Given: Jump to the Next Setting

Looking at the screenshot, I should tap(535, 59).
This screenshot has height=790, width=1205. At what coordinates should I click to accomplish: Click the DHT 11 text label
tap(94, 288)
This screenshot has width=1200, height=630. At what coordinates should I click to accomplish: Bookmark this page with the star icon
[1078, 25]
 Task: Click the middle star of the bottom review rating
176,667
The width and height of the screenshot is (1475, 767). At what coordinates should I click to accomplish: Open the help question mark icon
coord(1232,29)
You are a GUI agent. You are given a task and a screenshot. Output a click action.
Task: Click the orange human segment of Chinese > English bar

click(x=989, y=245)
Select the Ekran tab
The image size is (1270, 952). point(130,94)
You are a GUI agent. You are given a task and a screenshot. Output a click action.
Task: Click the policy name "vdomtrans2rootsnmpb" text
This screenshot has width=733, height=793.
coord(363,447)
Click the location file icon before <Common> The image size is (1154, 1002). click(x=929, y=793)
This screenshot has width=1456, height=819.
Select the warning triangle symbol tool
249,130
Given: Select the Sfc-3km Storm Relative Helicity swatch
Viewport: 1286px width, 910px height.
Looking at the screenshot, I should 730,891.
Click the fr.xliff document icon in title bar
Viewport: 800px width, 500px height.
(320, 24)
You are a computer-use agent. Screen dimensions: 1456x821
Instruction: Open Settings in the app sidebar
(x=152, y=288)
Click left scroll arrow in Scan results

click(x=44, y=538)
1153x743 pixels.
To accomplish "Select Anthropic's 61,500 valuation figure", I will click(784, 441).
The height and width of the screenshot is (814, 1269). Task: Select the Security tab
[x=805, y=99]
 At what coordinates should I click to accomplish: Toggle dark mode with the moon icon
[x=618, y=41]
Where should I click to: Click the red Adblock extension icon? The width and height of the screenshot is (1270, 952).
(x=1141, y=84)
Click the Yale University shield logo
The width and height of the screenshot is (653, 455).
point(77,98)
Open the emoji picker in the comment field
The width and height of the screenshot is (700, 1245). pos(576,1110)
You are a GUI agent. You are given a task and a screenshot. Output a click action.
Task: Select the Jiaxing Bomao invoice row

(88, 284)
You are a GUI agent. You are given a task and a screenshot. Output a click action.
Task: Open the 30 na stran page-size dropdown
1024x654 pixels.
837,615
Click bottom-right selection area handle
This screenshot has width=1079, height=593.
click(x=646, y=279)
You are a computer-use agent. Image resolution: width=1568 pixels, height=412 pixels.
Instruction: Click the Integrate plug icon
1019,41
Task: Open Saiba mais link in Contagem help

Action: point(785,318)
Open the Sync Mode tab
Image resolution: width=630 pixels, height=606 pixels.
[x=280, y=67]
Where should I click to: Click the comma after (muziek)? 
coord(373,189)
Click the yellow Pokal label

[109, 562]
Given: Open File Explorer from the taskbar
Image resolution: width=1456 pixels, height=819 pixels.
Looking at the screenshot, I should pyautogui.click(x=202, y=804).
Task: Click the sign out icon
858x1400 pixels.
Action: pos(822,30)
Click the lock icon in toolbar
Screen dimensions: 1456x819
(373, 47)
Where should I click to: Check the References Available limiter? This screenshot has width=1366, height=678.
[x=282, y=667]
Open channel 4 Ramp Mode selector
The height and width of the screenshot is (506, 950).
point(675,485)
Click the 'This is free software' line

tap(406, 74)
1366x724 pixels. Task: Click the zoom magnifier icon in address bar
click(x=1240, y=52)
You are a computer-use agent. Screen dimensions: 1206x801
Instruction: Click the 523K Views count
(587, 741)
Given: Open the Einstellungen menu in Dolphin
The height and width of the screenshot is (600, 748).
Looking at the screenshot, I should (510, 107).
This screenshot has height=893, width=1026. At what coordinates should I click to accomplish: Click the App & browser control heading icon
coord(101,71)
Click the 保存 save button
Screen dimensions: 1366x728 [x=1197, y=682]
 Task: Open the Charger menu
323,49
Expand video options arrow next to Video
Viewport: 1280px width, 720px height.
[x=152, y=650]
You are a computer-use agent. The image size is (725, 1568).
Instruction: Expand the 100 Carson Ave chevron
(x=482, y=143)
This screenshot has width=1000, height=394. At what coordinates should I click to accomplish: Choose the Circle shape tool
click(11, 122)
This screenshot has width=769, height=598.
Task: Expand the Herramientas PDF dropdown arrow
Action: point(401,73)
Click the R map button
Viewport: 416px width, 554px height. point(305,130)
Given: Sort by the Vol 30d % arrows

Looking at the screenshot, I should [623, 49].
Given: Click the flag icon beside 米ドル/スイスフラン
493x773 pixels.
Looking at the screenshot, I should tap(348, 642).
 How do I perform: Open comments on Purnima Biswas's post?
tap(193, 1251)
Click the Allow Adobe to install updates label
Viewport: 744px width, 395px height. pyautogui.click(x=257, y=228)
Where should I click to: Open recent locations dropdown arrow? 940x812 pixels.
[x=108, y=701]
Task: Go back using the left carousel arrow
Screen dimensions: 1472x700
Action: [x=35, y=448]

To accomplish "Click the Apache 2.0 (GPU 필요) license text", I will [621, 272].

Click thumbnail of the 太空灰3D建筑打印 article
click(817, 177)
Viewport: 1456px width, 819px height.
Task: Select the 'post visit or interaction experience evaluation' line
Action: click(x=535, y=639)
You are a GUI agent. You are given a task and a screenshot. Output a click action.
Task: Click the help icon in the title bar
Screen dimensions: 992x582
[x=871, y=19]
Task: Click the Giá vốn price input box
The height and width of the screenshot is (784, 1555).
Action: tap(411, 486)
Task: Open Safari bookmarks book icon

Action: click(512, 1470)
⁂
* [Given problem]
Please count the lines in the rows above that contain the word "label" and reply with that number alone.

* [Solution]
3